14. hadiah

21 22 2
                                    

Saat ini aku sedang berada di jalan raya dengan motor mio tua berwarna hijau. Itu bukan motor baru ku, melainkan motor milik bibi ku yang jarang dipakai, jadi aku pinjam deh. Kondisi kakiku sedikit lebih baik  daripada kemarin, sehingga aku mampu untuk mengendarai sepeda motor. Aku mengenakkan motor milik bibi ku ini, karena motor ku masih berada di bengkel.

Aku melajukan motor ku dengan sedikit agak cepat, itu karena jam di pergelangan tangan ku sudah menunjukkan jam tujuh kurang lima belas menit, yang artinya bel tanda masuk akan segera berbunyi. Pagi tadi aku telat bangun, dan kupikir aku akan telat ke sekolah jika harus naik angkot, dan untungnya bibiku berbaik hati dengan meminjamkan motornya.

Sekitar lima menit kemudian, aku sudah sampai di parkiran depan sekolah. Aku langsung mencopot kunci motor ku, dan melepaskan helm yang melekat di kepala ku, lalu menaruhnya di spion sebelah kanan. Aku segera berjalan menuju sekolah, karena bel tanda berbunyi sudah berkumandang.

Saat aku sudah mendekati gerbang sekolah, aku melihat sudah ada guru Terkiller yang berdiri di depan gerbang, laksana malaikat yang sedang menjaga pintu neraka.

“ AYO CEPAT LARI! JANGAN JALAN! JANGAN JALAN KAYAK FASHIONSHOW! “ teriak guru killer tersebut kepada siswa yang masih berada di luar sekolah “ CEPET! CEPET! CEPET! JANGAN LELET! “ guru killer tersebut lalu melihat ke arah ku “ CEPET LARI! LELET BANGET SIH “

‘ lari endasmu! Lu gak tau kondisi kakiku gue sih, jalan aja susah, apalagi lari ‘ umpat ku dalam hati, dan sedikit mempercepat langkahku agar tidak mendapat ocehan dari orang itu lagi.

Tidak hanya guru killer tadi yang menjaga gerbang sekolah, tapi, beberapa pengurus OSIS juga sudah ada di sana, Salah satunya Elisa. Tapi, dia tidak terlihat seperti penjaga pintu neraka, melainkan seperti bidadari surga.

“ surga dan neraka itu memang benar-benar ada “ aku bergumam kecil. Aku tersenyum kepada Elisa, sebelum melewati gerbang sekolah itu.

“ Wisnu “ sebuah suara berhasil menghentikan langkah ku, dan membuatku memutar tubuhku untuk menghadap orang yang memanggilku tadi.

“ iya, kenapa? “ tanyaku pada orang yang memanggilku tadi.
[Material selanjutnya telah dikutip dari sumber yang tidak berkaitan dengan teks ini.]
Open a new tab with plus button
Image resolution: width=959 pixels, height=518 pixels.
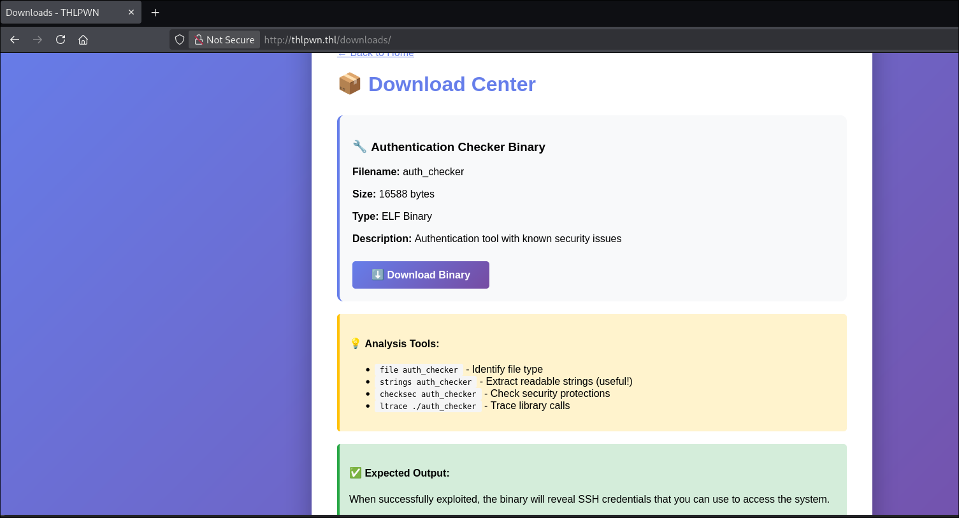tap(155, 12)
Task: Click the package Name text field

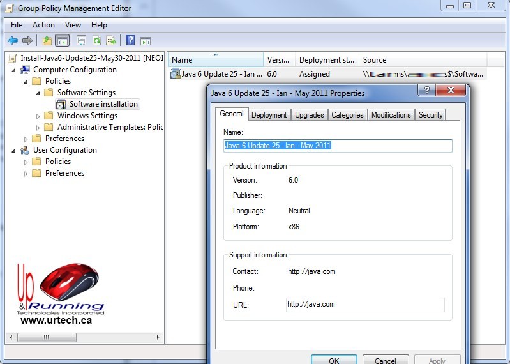Action: point(338,146)
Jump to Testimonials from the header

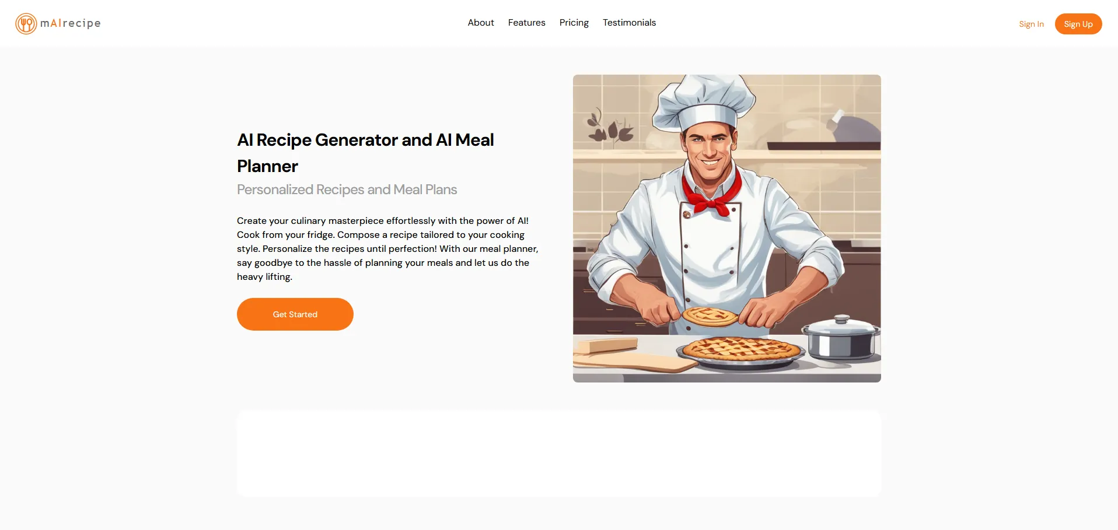click(x=629, y=23)
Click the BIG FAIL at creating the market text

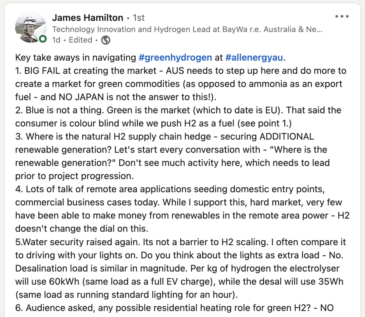click(90, 71)
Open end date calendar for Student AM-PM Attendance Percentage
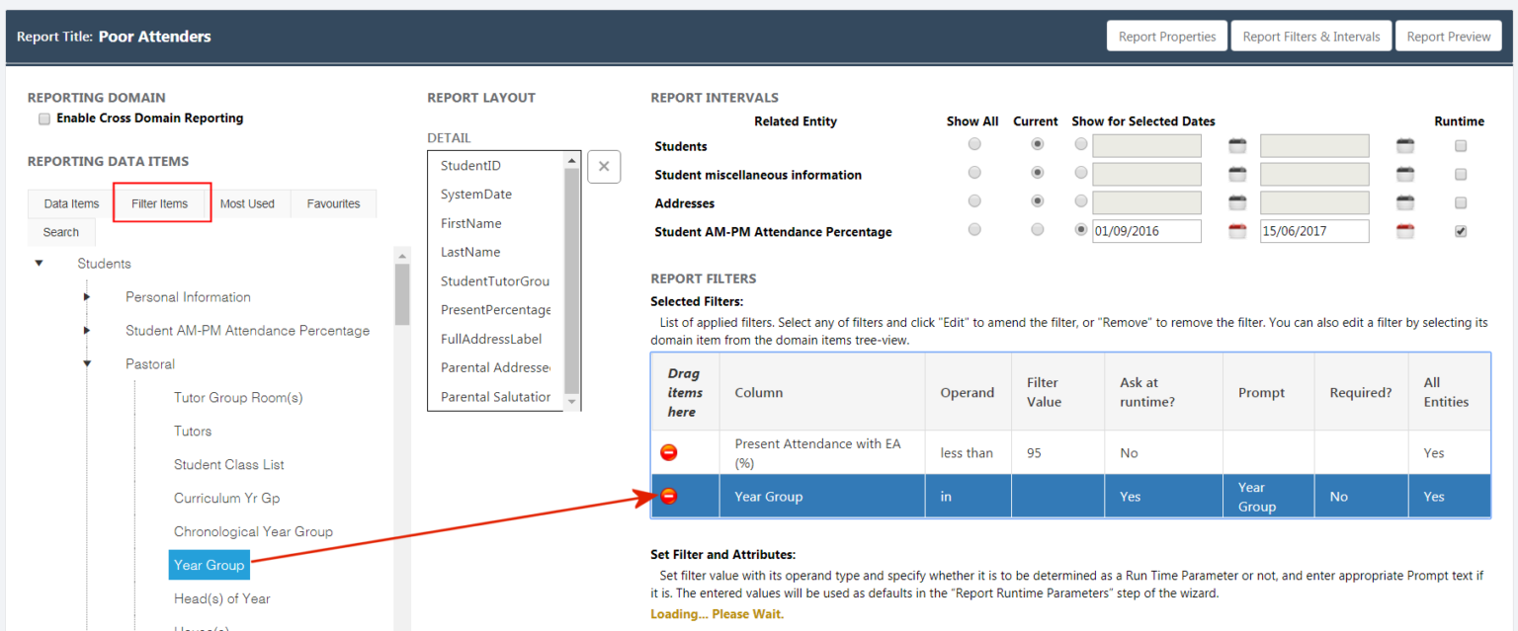1518x631 pixels. 1404,230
Orang itu adalah pengurus OSIS kelas sebelas yang bernama hafizah. Aku mengenal mbak hafizah karena selain dia pengurus OSIS, dia juga salah satu dewan PMR.

“ jaketnya dilepas kalo udah di dalem sekolah “ jawab mbak hafizah memperingati.
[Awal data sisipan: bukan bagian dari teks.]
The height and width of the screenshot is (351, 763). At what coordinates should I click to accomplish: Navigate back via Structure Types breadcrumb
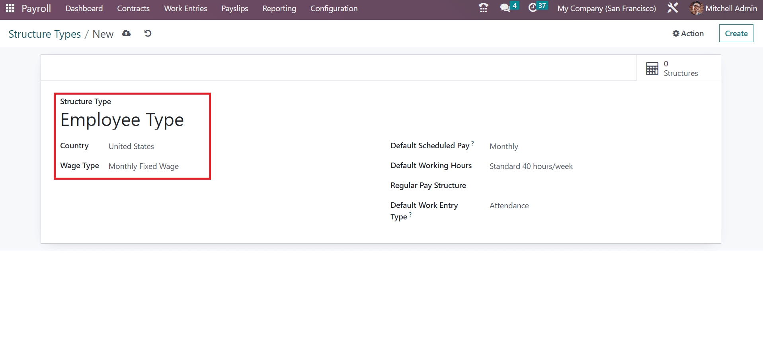[45, 34]
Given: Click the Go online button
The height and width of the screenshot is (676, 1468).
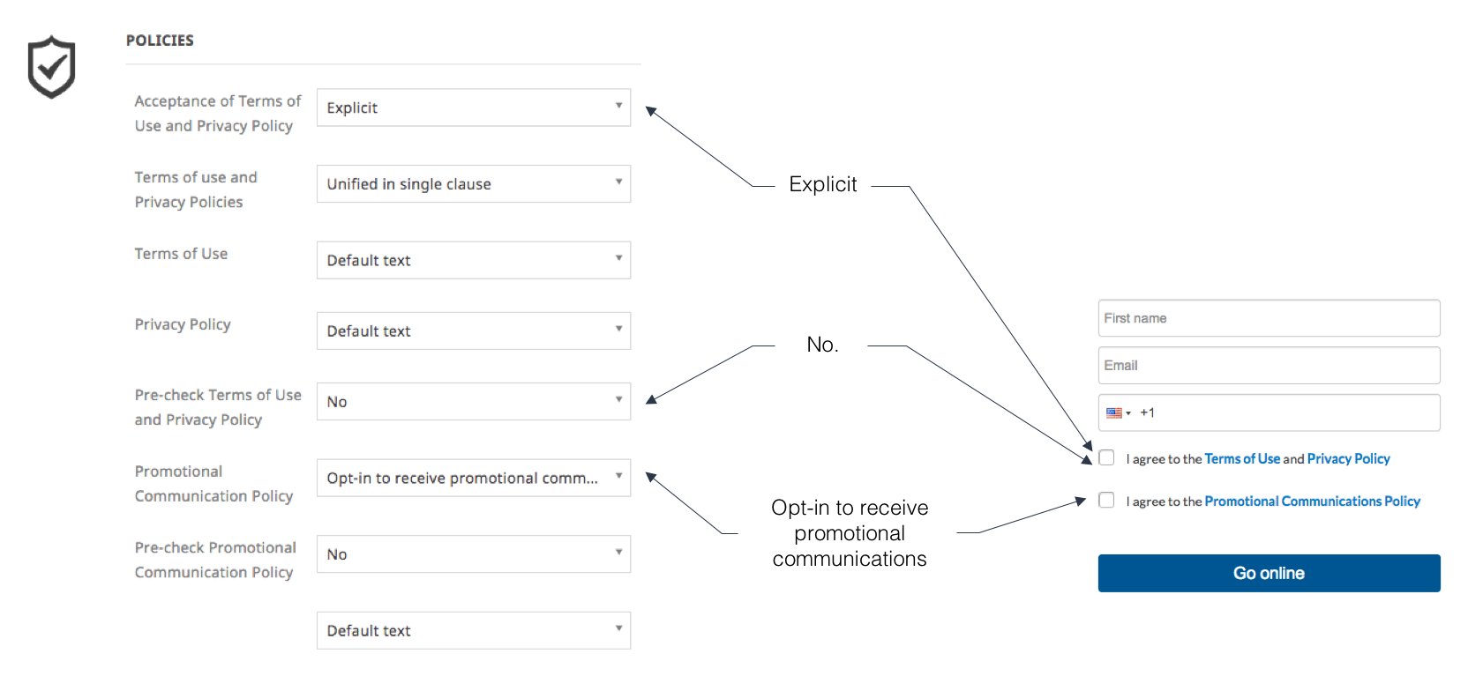Looking at the screenshot, I should point(1269,573).
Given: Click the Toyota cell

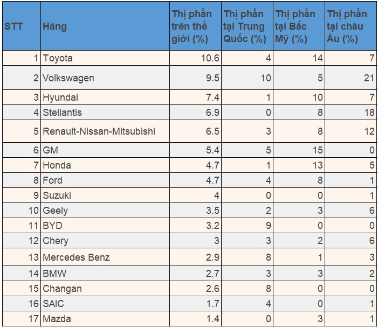Looking at the screenshot, I should pos(105,58).
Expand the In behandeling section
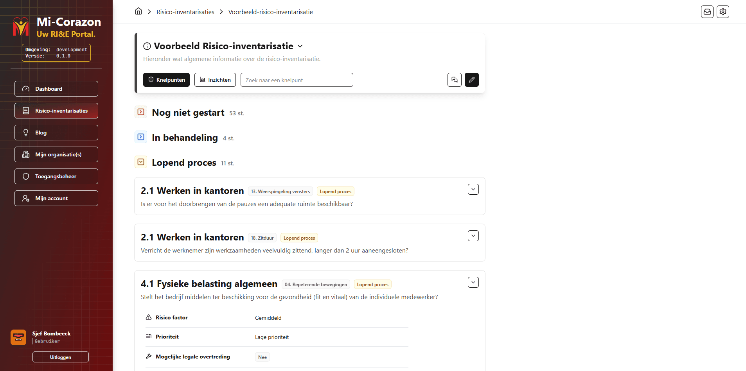The image size is (746, 371). pyautogui.click(x=141, y=137)
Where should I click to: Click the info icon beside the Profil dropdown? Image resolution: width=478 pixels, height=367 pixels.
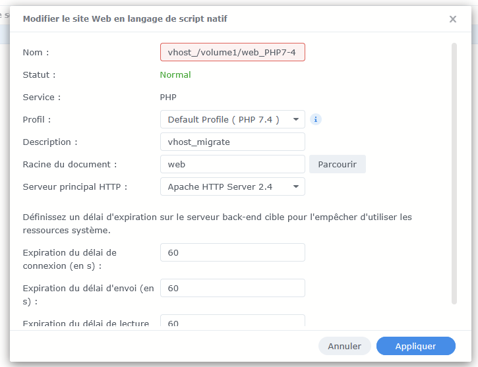316,119
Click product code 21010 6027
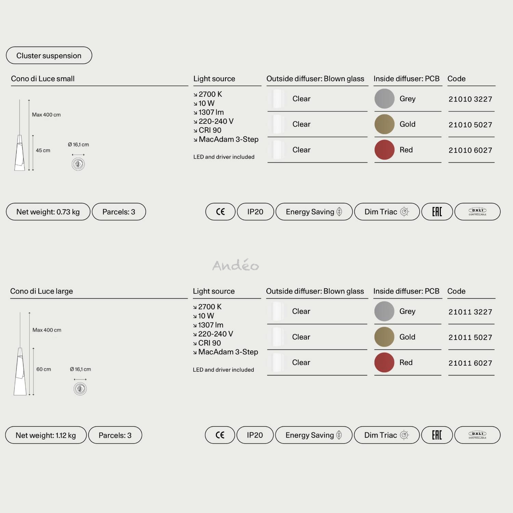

Aku mengernyit. Aku baru tau ada peraturan semacam itu. Lalu, aku melepas jaket Jenas milikku dan menentangnya.

“ nah gitu dong “ ujar mbak hafizah, setelah melihat ku melepas jaket “kamu tetep keliatan ganteng kok, biar gak pake jaket juga “

“ saya mah gak pake baju juga tetep ganteng mbak“ balasku, dengan nada dibuat seperti orang yang sedang menyombongkan diri.
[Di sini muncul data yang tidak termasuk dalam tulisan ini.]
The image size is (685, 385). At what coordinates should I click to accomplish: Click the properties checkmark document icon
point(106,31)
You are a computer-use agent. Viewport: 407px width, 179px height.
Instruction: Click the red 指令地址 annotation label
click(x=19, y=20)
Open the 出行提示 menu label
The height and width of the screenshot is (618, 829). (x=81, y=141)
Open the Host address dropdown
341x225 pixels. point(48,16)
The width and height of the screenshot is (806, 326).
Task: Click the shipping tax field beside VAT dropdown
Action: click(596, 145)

Mbak hafizah menggeleng pelan “ohiya, kamu kenapa hari minggu gak dateng? “

Dada ku terasa sakit seketika, saat mendengar pertanyaan dari mbak hafizah tadi. Entah kenapa hatiku terasa sakit ketika mendengar pertanyaan itu. Elisa juga terlihat terkejut mendengar pertanyaan dari mbak hafizah tadi. Aku berusaha untuk melupakan semua tentang lomba itu, meskipun terasa berat, hingga membuatku tidak bisa tidur semalam hanya karena hal itu. Kenapa mbak hafizah menanyakan itu, Disaat aku ingin melupakan lomba tersebut, dan juga tidak ingin membicarakan tentang kejadian Jumat kemarin.

“ saya ke kelas dulu “ ujarku, lalu melenggang pergi meninggalkan tempat itu dan pertanyaan tadi.